**WHAT IS BEING ASKED:** Render the material starting at the line that contains "Describe the element" and ending at the line that contains "center [790, 460]." as a JSON list of strings, one string per line, with blank lines left out.

**PROVIDED DATA:**

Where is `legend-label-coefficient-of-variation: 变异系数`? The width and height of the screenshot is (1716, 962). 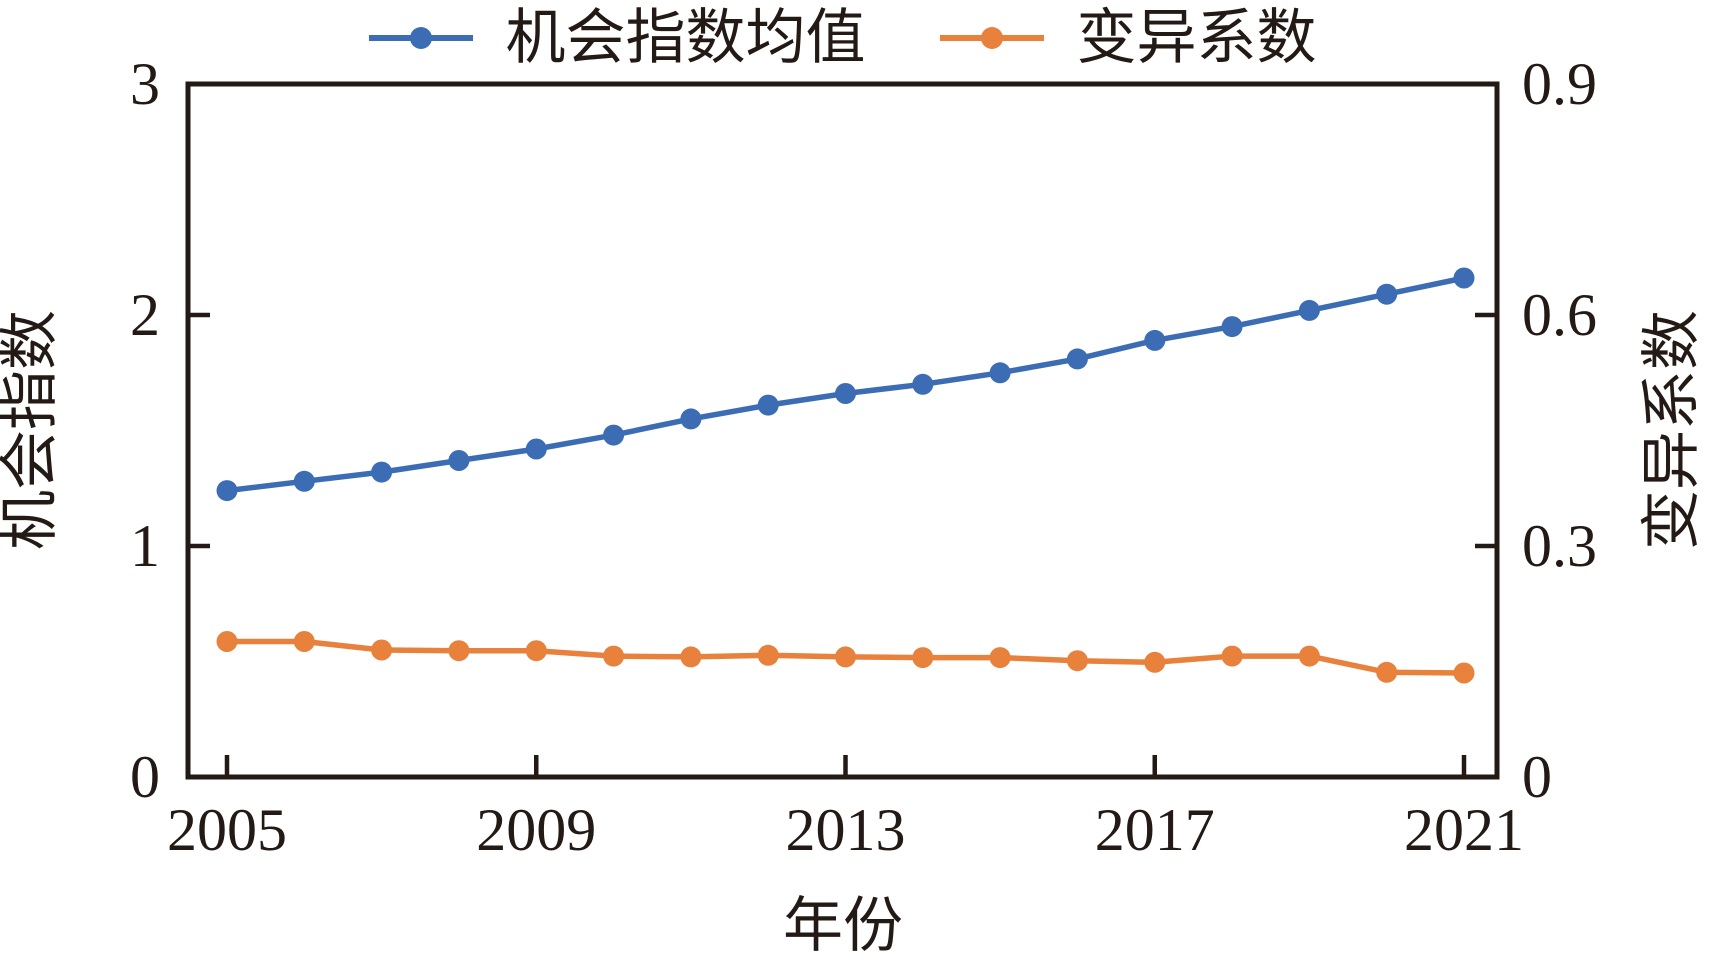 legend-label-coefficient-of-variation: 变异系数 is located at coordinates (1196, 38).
...
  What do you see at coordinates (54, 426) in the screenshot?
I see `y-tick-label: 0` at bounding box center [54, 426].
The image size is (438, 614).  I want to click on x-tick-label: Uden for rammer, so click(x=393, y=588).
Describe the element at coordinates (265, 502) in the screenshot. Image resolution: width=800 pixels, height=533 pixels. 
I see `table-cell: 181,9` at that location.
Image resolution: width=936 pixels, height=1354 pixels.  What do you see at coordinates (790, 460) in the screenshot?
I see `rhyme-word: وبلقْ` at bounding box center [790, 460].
...
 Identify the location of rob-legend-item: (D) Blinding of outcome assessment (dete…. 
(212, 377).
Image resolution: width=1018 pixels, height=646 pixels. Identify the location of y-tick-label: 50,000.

**PROBLEM SOLUTION:**
[
  "Describe the element at coordinates (265, 502) in the screenshot. Image resolution: width=800 pixels, height=533 pixels. ",
  "I see `table-cell: 181,9` at that location.",
  "Image resolution: width=936 pixels, height=1354 pixels.  What do you see at coordinates (790, 460) in the screenshot?",
  "I see `rhyme-word: وبلقْ` at bounding box center [790, 460]."
]